Start of Records for this task
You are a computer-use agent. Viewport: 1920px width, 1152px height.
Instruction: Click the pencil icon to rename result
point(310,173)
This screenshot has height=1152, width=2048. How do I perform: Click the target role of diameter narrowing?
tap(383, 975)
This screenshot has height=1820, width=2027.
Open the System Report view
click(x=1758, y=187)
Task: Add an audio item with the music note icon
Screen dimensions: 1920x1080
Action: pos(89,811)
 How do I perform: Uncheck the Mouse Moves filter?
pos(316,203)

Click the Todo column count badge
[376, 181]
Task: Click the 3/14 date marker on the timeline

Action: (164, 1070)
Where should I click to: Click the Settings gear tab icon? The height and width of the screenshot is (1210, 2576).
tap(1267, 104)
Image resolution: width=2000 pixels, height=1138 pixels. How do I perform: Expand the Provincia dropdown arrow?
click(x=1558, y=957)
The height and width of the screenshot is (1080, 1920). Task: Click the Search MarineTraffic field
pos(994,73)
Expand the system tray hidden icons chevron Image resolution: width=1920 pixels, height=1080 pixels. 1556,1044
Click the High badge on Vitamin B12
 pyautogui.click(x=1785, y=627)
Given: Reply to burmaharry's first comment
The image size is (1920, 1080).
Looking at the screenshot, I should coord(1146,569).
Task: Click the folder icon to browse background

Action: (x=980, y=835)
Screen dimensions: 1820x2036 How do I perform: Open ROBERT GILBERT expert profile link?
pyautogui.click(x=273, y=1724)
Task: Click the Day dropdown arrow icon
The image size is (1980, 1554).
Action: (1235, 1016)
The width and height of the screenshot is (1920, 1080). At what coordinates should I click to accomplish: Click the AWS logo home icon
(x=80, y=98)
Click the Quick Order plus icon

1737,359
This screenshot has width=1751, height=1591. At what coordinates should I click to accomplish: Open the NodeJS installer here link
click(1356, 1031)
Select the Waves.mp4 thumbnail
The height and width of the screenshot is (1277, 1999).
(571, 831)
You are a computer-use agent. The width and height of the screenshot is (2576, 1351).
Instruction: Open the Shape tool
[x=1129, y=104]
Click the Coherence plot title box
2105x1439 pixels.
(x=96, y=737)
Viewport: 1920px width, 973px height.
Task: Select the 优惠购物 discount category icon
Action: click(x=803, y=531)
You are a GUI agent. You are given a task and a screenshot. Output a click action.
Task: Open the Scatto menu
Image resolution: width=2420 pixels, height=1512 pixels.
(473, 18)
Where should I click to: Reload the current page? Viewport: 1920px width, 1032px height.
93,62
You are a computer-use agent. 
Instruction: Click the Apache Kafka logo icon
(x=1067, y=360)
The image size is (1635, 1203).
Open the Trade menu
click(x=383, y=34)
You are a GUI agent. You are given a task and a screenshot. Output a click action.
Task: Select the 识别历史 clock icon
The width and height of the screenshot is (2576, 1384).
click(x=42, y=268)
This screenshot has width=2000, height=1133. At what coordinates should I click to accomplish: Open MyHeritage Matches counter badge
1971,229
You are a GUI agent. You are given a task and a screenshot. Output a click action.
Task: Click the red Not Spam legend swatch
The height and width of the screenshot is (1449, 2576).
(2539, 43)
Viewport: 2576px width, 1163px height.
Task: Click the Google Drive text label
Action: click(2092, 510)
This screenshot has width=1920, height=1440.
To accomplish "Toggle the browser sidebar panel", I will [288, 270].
End of Records for this task
## What is being asked
Above are the lines; repeat exactly the ones from the line containing "The width and height of the screenshot is (1920, 1080)." down to the line containing "Click the Coherence plot title box", both inclusive.

## Answer box
The width and height of the screenshot is (1920, 1080). At what coordinates should I click to accomplish: Click the AWS logo home icon
(x=80, y=98)
Click the Quick Order plus icon

1737,359
This screenshot has width=1751, height=1591. At what coordinates should I click to accomplish: Open the NodeJS installer here link
click(1356, 1031)
Select the Waves.mp4 thumbnail
The height and width of the screenshot is (1277, 1999).
(571, 831)
You are a computer-use agent. The width and height of the screenshot is (2576, 1351).
Instruction: Open the Shape tool
[x=1129, y=104]
Click the Coherence plot title box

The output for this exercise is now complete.